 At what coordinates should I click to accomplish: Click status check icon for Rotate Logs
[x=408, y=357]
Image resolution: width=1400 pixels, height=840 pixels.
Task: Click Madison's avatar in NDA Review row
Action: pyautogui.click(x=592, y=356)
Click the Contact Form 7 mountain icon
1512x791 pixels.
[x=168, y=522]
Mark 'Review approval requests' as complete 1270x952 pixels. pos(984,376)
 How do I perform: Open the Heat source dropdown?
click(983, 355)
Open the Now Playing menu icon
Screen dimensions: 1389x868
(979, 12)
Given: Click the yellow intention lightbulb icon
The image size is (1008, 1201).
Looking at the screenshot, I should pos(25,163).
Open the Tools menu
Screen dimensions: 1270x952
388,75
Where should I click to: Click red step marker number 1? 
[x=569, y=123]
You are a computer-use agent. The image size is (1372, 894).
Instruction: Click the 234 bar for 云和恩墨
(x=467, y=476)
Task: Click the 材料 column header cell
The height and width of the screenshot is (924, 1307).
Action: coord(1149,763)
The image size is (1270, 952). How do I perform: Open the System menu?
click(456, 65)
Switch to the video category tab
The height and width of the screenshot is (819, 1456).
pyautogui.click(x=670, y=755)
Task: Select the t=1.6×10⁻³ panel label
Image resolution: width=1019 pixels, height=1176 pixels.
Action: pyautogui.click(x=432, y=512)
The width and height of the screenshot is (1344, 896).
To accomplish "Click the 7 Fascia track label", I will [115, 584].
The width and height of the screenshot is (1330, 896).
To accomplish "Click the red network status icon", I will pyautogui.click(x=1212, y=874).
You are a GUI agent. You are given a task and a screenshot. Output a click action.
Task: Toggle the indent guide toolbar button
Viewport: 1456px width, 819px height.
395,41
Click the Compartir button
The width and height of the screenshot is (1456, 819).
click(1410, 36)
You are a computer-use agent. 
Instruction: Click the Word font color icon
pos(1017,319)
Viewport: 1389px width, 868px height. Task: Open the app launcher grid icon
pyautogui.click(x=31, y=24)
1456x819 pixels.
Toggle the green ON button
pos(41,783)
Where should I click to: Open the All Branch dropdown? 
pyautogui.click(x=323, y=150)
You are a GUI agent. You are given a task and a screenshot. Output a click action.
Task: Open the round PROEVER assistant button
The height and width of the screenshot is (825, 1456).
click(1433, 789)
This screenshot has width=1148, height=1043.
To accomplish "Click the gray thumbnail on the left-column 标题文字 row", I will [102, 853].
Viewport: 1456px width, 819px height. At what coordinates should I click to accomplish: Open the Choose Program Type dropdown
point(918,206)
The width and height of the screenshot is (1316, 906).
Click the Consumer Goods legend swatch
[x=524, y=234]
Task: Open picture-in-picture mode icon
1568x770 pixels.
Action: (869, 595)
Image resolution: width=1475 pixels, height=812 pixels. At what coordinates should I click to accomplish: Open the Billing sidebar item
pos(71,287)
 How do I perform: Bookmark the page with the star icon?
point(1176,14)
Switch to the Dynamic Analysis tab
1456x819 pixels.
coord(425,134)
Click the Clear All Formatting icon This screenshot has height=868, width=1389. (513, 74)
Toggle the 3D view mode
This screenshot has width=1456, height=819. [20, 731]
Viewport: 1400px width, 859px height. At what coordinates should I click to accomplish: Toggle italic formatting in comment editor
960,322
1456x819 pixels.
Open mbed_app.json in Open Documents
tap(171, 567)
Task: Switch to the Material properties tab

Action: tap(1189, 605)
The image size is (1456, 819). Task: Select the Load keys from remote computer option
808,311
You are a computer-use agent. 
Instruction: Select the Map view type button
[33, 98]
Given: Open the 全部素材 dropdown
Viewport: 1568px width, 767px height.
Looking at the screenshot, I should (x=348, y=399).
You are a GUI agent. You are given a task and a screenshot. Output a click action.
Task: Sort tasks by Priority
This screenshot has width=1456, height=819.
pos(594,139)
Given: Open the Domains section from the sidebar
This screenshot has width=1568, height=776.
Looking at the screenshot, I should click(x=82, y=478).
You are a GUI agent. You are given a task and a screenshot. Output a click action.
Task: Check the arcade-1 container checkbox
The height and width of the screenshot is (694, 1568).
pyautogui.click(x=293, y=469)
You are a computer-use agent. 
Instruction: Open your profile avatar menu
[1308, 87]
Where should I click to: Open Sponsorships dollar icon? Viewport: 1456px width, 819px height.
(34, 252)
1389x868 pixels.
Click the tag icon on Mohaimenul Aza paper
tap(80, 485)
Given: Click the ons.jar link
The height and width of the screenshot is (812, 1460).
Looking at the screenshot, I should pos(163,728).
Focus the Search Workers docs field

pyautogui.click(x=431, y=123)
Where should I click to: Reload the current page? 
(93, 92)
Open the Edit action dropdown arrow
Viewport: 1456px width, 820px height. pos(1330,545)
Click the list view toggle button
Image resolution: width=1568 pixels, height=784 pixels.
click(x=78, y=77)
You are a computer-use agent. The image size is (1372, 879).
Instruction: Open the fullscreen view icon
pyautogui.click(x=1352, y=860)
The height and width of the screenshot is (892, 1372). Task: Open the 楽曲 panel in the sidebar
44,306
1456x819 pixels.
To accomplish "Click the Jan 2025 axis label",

#### Task to complete
When you reach the line in the material above that holds "The height and width of the screenshot is (694, 1568).", begin reproducing lines exactly, and stop after the line that holds "Given: Click the ons.jar link".

#### Result for this exercise
The height and width of the screenshot is (694, 1568).
pyautogui.click(x=293, y=469)
You are a computer-use agent. 
Instruction: Open your profile avatar menu
[1308, 87]
Where should I click to: Open Sponsorships dollar icon? Viewport: 1456px width, 819px height.
(34, 252)
1389x868 pixels.
Click the tag icon on Mohaimenul Aza paper
tap(80, 485)
Given: Click the ons.jar link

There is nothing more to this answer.